A presenter/view pair should be created for each part of the model that can be managed as a single unit from a single UI class. There are two types of presenters in the current code base:

  • singleton presenters: extensions of the com.gwtplatform.mvp.client.Presenter class that are initialised by the common GWTP lifecycle process. Normally, these presenters are connected with a specific place (think 'page') and revealed when the appropriate URL is called. For the current application we have chosen to force revelation of these presenters by tying them to an event of an ancestor presenter.

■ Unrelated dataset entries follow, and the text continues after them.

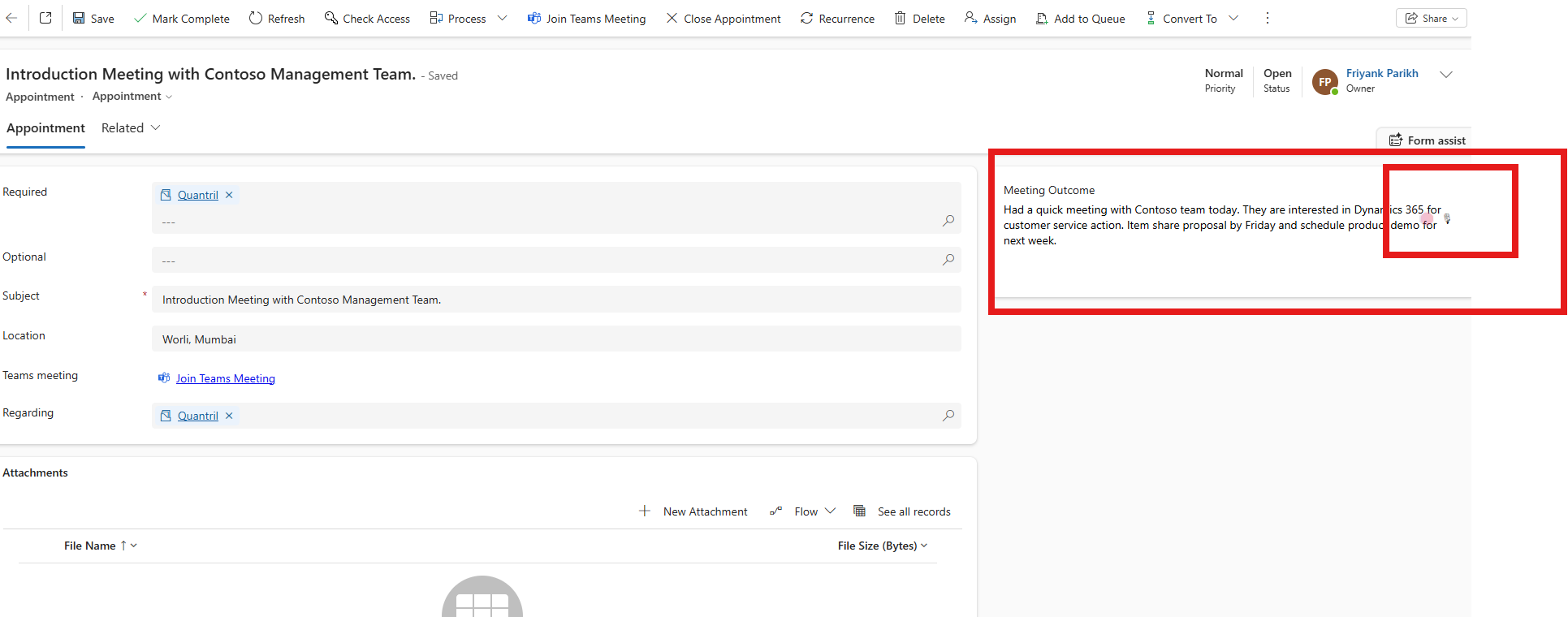Click the Save icon in toolbar
The width and height of the screenshot is (1568, 617).
pos(79,18)
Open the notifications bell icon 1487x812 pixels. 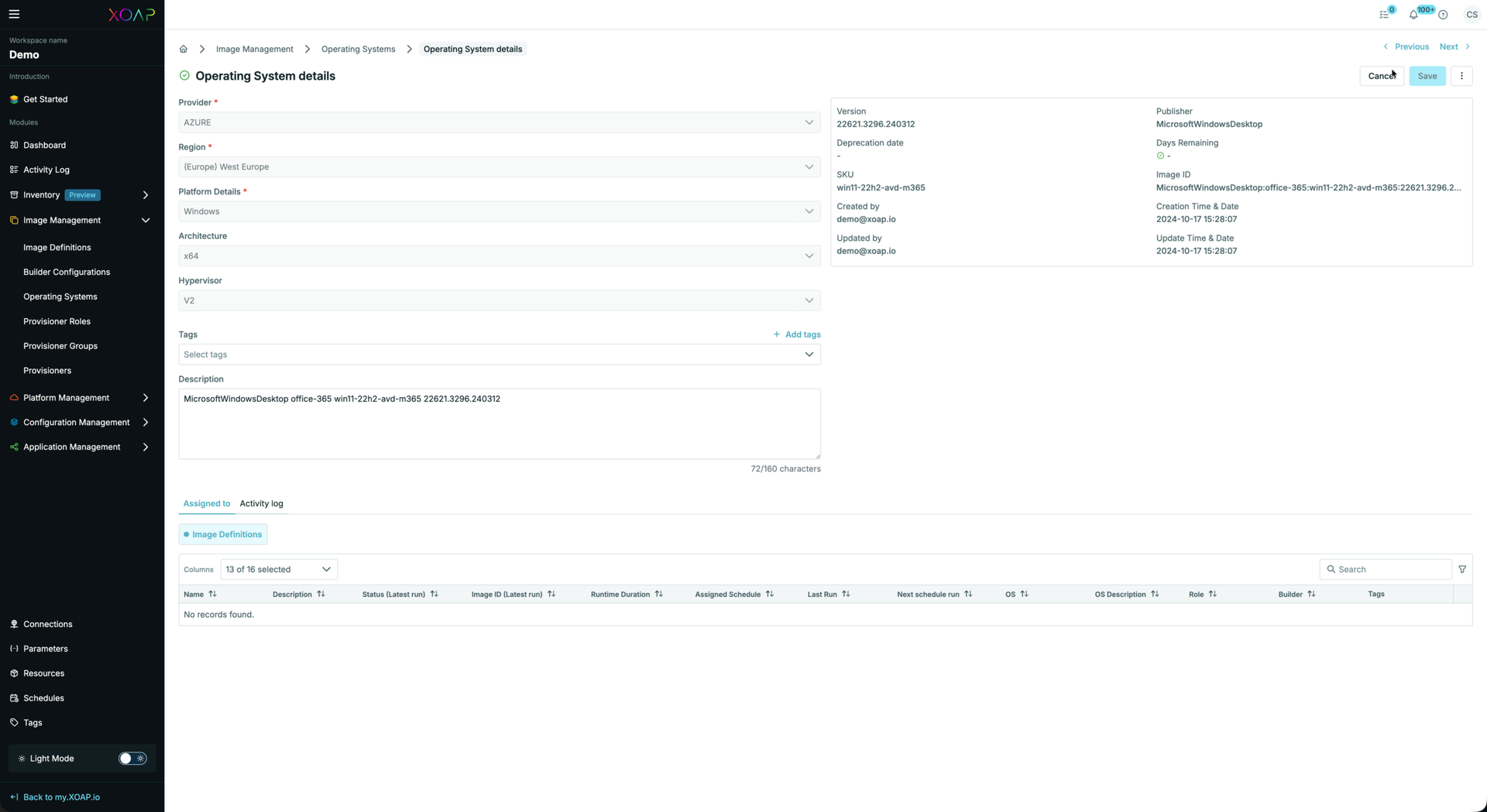[x=1413, y=15]
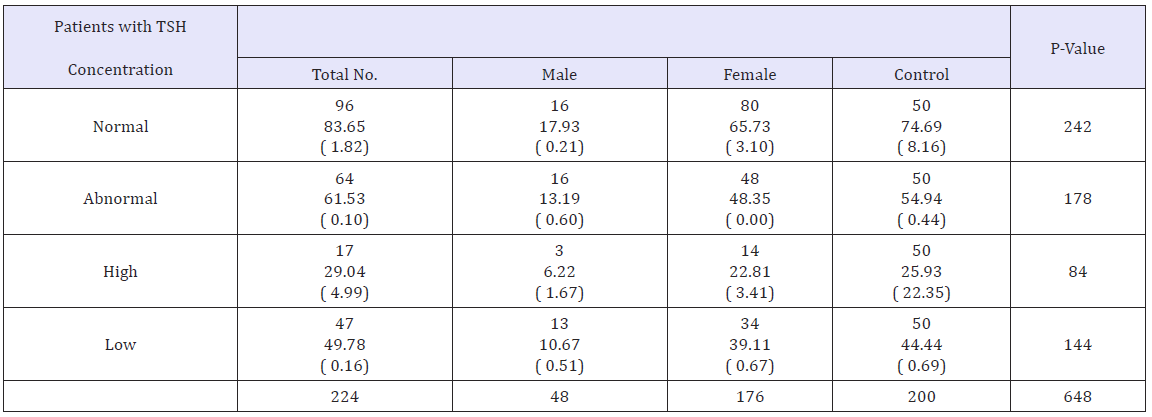Select the "Abnormal" row label

120,198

This is typically done by implementing the handler of the event and annotating the handler method with a @proxyEvent annotation:

    public void onInitSldLayout(InitSldLayoutEvent event) {

    In the above case, the InitSldLayout event is fired by the StyleLayerDescriptorLayoutPresenter, which is a parent presenter that is mainly responsible for drawing part of the layout. At the moment we have two such presenters, MainLayoutPresenter being the other one. Singleton presenters should also determine in which part of the layout their view will appear. This is done by firing a RevealContentEvent event in the revealInParent() method:

    protected void revealInParent() {, MainLayoutPresenter.TYPE_MAIN_CONTENT, this);

    The second argument determines the view slot in which the view's widget should appear. See the implementation of the MainlayoutPresenter in case you need to implement your own layout structure.

  • For separating logic and view with a simple graphical component whose lifecycle should be completely within your control, extending PresenterWidget is the answer. In this case the presenter can simply be injected in its parent presenter. Revealing the presenter can be done whenever you choose to do so. This is a useful strategy for dealing with popup windows, see org.geomajas.sld.editor.common.client.presenter.CreateSldDialogPresenterWidget for an example.

The view interfaces are defined in the presenter classes and should allow the presenter to pass the part of the model that is being edited to the view whenever this is required. We have typically added a modelToView() method to the view interface to achieve this. Internally, view implementations should bind the model to their internal form elements, typically using the getter/setter pairs of the submodel. It could be stated that this way of working violates the classical MVP principle of having a passive view, but this is no problem as we only move the boiler plate code to modify the model via its accessors to the view.

The view implementations should extend com.gwtplatform.mvp.client.ViewImpl and return the widget class in their asWidget() method. At present all view classes are SmartGwt implementations. User events should be forwarded to the presenters by creating a custom event in the org.geomajas.sld.editor.common.client.presenter.event package. This avoids having to expose SmartGWT specific DOM events to the presenter. In most cases the view can suffice with a generic event that states that the SLD has been changed in some way. The SldContentChanged event was created exactly for this purpose. To fire events and register event handlers, the same practice as for models can be used.

5. Internationalization and utility classes

Classical GWT internationalization techniques are used to localize messages throughout the application. Because of GIN, GWT.create() statements can be avoided altogether, ensuring normal junit testability. The SldEditorMessages class can be injected into each class that needs localization.

Utility classes should also be defined as singletons, using a clear interface for separation. An example is ViewUtil, which abstracts some basic view functionality such as showing an alert message.